* _PAGE EXTRACT_

_ _ _

Economist Murray Rothbard, noted for his espousal of anarcho-capitalism, argues that the state itself is a coercive monopoly as it uses force to establish "a compulsory monopoly over police and military services, the provision of law, judicial decision-making, the mint and the power to create money, unused land ('the public domain'), streets and highways, rivers and coastal waters, and the means of delivering mail." He says that "a coercive monopolist tends to perform his service badly and inefficiently". In addition to moral arguments over the use of force, free market anarchists often argue that if these services were open to competition that the market could supply them at a lower price and higher quality.
Labor unions have been called coercive monopolies which keep wages rates higher than they would otherwise be if individuals competed with each other for wages. Economists who believe this to be the case refer to this as a monopoly wage. (Heery, Edmund; Noon, Mike (2002). A Dictionary of Human Resources Management. Oxford University Press. p. 225)
1. Lysander Spooner started the commercially successful American Letter Mail Company in order to compete with the United States Post Office by providing lower rates. He was successfully challenged by the U.S. government and exhausted his resources trying to defend what he believed to be his right to compete.
2. For about six months, Thomas Gibbons and Cornelius Vanderbilt operated a steamboat with lower fares in defiance of the law. Gibbons successfully took his case to the United States Supreme Court. The Court ruled in Gibbons v. Ogden that the state-government-granted monopoly, which conducted some service between New York and New Jersey, was an unconstitutional violation of interstate commerce. Fares immediately dropped from $7 to $3.

_ _ _

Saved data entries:
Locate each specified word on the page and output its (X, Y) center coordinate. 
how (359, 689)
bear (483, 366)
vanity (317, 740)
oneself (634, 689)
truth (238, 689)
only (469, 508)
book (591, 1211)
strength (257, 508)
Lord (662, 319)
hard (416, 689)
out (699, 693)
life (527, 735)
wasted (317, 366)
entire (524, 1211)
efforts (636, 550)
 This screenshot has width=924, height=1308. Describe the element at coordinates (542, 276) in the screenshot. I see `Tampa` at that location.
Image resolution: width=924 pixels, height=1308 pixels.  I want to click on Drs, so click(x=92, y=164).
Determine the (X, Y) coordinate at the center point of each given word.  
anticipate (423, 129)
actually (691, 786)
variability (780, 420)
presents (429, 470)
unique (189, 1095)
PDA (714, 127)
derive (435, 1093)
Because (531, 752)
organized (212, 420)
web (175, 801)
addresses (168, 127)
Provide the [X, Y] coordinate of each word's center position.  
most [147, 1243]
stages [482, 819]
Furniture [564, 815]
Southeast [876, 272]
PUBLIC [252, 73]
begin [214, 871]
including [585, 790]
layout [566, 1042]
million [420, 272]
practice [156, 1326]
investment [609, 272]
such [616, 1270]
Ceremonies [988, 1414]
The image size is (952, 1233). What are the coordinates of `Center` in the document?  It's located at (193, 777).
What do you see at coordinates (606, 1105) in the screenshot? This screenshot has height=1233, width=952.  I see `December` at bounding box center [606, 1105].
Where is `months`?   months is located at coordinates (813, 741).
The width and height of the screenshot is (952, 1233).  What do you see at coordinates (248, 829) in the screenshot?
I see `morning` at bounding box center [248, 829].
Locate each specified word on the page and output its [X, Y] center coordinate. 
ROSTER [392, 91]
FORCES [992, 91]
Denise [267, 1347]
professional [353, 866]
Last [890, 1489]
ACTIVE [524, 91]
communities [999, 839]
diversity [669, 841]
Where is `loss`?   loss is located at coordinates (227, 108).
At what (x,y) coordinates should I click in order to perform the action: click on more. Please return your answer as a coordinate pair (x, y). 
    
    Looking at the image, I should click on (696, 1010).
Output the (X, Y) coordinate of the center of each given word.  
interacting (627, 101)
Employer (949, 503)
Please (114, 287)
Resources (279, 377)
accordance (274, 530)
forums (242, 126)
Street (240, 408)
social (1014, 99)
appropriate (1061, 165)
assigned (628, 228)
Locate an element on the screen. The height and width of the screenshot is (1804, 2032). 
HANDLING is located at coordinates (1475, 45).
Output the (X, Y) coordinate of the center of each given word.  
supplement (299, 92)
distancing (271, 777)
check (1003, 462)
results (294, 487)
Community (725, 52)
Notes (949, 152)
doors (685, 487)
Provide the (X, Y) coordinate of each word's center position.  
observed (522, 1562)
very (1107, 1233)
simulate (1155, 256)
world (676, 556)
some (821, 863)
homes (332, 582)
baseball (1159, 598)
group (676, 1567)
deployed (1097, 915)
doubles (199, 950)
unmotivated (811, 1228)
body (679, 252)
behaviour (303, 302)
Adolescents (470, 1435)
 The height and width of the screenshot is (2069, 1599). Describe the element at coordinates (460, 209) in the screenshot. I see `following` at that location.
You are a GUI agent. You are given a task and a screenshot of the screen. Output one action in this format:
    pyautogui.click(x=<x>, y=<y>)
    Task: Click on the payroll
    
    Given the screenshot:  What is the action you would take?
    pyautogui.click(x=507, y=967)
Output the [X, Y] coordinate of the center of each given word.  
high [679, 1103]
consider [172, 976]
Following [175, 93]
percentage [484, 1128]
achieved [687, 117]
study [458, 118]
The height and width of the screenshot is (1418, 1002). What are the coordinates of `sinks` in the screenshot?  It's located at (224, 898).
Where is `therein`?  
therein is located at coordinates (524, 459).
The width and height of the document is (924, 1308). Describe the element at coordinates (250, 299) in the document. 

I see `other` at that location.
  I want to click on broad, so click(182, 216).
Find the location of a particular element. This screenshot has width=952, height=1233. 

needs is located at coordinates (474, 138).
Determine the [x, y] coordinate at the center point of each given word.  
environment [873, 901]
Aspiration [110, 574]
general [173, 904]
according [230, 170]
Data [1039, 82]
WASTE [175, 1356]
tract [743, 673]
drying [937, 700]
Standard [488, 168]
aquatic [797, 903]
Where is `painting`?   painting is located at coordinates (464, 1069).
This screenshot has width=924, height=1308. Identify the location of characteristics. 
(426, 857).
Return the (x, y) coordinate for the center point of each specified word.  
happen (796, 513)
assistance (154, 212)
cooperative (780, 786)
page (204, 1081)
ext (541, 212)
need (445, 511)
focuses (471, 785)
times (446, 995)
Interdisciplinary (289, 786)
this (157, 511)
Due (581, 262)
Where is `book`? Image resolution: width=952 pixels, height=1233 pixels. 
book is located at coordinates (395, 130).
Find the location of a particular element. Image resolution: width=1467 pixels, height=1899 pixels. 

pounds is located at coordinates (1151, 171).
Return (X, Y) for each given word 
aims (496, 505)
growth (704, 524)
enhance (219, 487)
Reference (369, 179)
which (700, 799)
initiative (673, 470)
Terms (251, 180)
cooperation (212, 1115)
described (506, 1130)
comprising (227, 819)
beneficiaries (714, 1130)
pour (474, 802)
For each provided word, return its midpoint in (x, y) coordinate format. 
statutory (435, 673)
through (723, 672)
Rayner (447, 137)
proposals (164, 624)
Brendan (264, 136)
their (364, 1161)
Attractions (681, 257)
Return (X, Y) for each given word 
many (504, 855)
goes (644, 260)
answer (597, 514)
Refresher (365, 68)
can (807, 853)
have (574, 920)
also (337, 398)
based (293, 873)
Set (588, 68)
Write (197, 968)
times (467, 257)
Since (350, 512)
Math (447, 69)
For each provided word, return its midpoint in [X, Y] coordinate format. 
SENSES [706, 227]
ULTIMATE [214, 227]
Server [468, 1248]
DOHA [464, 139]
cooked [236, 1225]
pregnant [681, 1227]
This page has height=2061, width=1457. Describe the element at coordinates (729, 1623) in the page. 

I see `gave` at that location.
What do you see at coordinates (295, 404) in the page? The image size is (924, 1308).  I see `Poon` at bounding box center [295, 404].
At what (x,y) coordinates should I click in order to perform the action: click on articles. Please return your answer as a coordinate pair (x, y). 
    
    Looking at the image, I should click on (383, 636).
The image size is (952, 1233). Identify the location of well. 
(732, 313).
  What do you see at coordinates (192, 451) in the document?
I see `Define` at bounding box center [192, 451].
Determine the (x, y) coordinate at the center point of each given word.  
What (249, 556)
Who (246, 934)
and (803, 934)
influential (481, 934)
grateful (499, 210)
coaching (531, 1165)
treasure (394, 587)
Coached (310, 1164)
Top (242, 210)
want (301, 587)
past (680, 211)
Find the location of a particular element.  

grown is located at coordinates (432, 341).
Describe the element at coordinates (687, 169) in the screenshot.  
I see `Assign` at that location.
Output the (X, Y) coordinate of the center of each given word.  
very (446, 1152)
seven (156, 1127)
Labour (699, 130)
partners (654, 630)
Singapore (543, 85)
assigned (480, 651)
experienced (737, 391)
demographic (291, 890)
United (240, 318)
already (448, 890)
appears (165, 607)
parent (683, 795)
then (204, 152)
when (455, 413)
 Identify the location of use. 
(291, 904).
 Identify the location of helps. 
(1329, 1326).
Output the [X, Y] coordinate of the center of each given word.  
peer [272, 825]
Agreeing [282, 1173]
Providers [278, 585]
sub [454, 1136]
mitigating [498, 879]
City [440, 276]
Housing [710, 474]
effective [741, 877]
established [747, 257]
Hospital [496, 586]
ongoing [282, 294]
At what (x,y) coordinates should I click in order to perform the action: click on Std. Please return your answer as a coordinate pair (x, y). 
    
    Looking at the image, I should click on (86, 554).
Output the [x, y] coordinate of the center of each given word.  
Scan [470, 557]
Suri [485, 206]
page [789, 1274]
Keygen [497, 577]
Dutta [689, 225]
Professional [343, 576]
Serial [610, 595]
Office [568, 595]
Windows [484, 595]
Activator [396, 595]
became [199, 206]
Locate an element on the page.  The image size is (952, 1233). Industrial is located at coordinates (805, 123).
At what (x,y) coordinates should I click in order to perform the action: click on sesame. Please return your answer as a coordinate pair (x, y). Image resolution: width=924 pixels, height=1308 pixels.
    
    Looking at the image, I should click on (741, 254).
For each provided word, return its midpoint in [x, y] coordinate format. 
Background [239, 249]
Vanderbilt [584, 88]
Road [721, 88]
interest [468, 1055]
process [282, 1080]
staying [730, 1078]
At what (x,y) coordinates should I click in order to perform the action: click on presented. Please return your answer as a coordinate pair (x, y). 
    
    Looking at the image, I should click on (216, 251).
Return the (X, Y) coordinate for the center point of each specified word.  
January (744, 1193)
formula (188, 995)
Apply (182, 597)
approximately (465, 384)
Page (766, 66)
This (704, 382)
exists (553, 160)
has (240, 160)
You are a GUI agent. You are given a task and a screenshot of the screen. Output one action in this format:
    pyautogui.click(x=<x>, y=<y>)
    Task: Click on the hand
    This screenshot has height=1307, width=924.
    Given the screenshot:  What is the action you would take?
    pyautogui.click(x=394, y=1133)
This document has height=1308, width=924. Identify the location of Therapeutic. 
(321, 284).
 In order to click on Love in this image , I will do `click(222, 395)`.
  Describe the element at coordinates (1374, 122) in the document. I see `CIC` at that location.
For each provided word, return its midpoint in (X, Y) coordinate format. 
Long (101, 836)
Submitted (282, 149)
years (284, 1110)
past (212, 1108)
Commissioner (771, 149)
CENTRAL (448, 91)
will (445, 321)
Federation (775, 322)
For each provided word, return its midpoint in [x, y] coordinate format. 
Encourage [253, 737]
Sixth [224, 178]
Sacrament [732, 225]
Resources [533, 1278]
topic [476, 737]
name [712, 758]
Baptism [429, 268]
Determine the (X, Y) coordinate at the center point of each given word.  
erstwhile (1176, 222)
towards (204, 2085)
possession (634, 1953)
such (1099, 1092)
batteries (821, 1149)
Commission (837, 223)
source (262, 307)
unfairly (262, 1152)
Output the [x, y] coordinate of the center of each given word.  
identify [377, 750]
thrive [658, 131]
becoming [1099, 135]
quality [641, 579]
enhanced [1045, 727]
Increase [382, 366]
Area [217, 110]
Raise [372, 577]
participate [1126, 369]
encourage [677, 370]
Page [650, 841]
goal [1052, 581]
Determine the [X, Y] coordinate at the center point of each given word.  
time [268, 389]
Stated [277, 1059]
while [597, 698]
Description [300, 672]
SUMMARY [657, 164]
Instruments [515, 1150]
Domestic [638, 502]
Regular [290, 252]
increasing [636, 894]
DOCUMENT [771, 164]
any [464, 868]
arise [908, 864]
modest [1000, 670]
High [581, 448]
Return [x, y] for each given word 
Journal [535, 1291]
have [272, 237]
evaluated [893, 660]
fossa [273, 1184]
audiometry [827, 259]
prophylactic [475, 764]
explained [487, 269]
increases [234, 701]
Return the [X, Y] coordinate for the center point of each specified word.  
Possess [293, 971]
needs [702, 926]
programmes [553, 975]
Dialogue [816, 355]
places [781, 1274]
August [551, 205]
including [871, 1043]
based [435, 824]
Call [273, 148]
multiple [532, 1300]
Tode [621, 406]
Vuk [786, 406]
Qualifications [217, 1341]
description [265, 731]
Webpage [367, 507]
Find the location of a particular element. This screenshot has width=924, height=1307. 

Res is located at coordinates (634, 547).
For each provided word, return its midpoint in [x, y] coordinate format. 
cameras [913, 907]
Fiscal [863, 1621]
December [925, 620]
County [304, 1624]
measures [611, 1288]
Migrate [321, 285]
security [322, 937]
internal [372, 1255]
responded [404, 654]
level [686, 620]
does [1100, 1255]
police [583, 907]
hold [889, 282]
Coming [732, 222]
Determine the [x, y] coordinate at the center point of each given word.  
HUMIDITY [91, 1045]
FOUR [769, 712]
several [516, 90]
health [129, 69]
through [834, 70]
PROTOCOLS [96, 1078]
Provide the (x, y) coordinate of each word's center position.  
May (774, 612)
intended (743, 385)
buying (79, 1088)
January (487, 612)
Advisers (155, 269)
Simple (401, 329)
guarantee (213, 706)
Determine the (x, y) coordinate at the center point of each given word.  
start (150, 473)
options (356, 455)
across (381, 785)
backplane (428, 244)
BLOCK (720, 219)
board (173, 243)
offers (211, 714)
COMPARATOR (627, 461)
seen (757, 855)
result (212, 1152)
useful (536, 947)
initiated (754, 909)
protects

_ _ _

* _PROBLEM_
In the passage on coercive monopolies, what happened to fares right after the Gibbons v. Ogden ruling?

* _ANSWER BELOW_
Fares dropped immediately from $7 to $3.